La resurrección de las conversaciones entre el Gobierno de Andrés Pastrana y las FARC nos da una gran lección: que el proceso de paz sólo avanzará ante la presión de la comunidad internacional. De no haber sido por las gestiones que in extremis realizaron los embajadores de los Países Amigos y a la fiermeza del presidente Pastrana, a esta hora las FARC irían de regreso al monte y el Ejército a la zona de distensión. El adiós a la esperanza. Por primera vez, las FARC han dado marcha atrás. Lo han hecho porque la situación internacional se ha vuelto en su contra, algo que los embajadores debieron de explicarles a los líderes guerrilleros. La UE, que ya no cree que las FARC sean miles Chés Guevara sino un Ejército que nutre sus alforjas de la extorsión y del narcotráfico, acaba de anunciarles que no les dará más visados a su comandantes. Y EE UU, para cuyo Departamento de Estado las FARC son terroristas, amenaza con más apoyo a las fuerzas armadas, especialmente desde el 11 de septiembre. El esquema de negociación, bautizado como diálogo en medio del conflicto, ha fracasado. A nadie le cabía en la cabeza que, mientras la guerrilla se sentaba en una mesa a conversar con los delegados de Pastrana, siguiera secuestrando niños, montando pescas milagrosas y disparando bombonas de gas contra la población civil. En Colombia, también carecía de sentido que las FARC se hubieran opuesto a la presencia de observadores extranjeros en la zona de despeje y al nombramiento de delegados internacionales para ejercer una mediación.

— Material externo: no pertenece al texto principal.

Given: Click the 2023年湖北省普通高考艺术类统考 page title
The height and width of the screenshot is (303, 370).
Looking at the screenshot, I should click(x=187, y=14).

Ello, sumado a la falta de una agenda concreta y a la fijación de unos plazos para negociar cada punto, había convertido el diálogo en un sainete del que salían comisiones y subcomisiones inútiles.

Si bien es cierto que las FARC deberían abandonar la violencia, al Gobierno le tocaría diseñar un procedimiento para negociar y ser más claro a la hora de responder a las exigencias de la guerrilla, en algunas de las cuales mucha gente está de acuerdo. Es el caso del desmonte de los paramilitares de ultraderecha, que según diversos informes están vinculados a las Fuerzas Armadas. Es el caso de dar garantías a quienes escojan hacer oposición desde la izquierda democrática. Y es el caso de la adopción de medidas para reducir las desigualdades, para lo que se requiere el apoyo de un establishment que parece no haber entendido que si quiere la paz no tiene más remedio que echar mano al bolsillo.

Dos anotaciones finales. Sorprende escuchar en las tertulias españolas que en Colombia se libra una guerra civil y que su Estado es ilegítimo. No es verdad. Colombia, con cerca de 100 homicidios diarios y con 3.500 secuestros al año, emerge como uno de los países más violentos del mundo. Pero no hay una guerra civil. Allá no existen dos grandes bandos como los de la España del 36. Lo que se vive es un choque en el que las FARC y el Ejército de Liberación Nacional (ELN) combaten contra el Ejército y los paramilitares, en tanto que el resto de los 40 millones de habitantes ponen los muertos. Y en cuanto al Estado, ¿cómo afirmar que es ilegítimo? Ninguna nación de Suramérica ha gozado de una democracia más larga y estable. La ciudadanía vota libremente y hace ya muchos años que no se escuchan rumores de fraude. Pastrana obtuvo el respaldo de más de la mitad de las personas en condición de votar, un porcentaje que haría palidecer de envidia a Bush. Lo que ocurre es que el Estado es débil, no garantiza la vida de la gente, no consigue eliminar la corrupción y no logra echar por tierra una impunidad que ronda el 95% y que es una de las principales causas de la delincuencia rampante. Por si todo ello fuera poco, tampoco puede el Estado doblegar el narcotráfico, fuente de financiación de la guerra. Y no puede ni podrá porque es un negocio que cada año mueve 500.000 millones de dólares en el mundo, contra el cual la estrategia represiva dictada por EE UU ha demostrado ser inútil.

Juan Carlos Iragorri es periodista colombiano.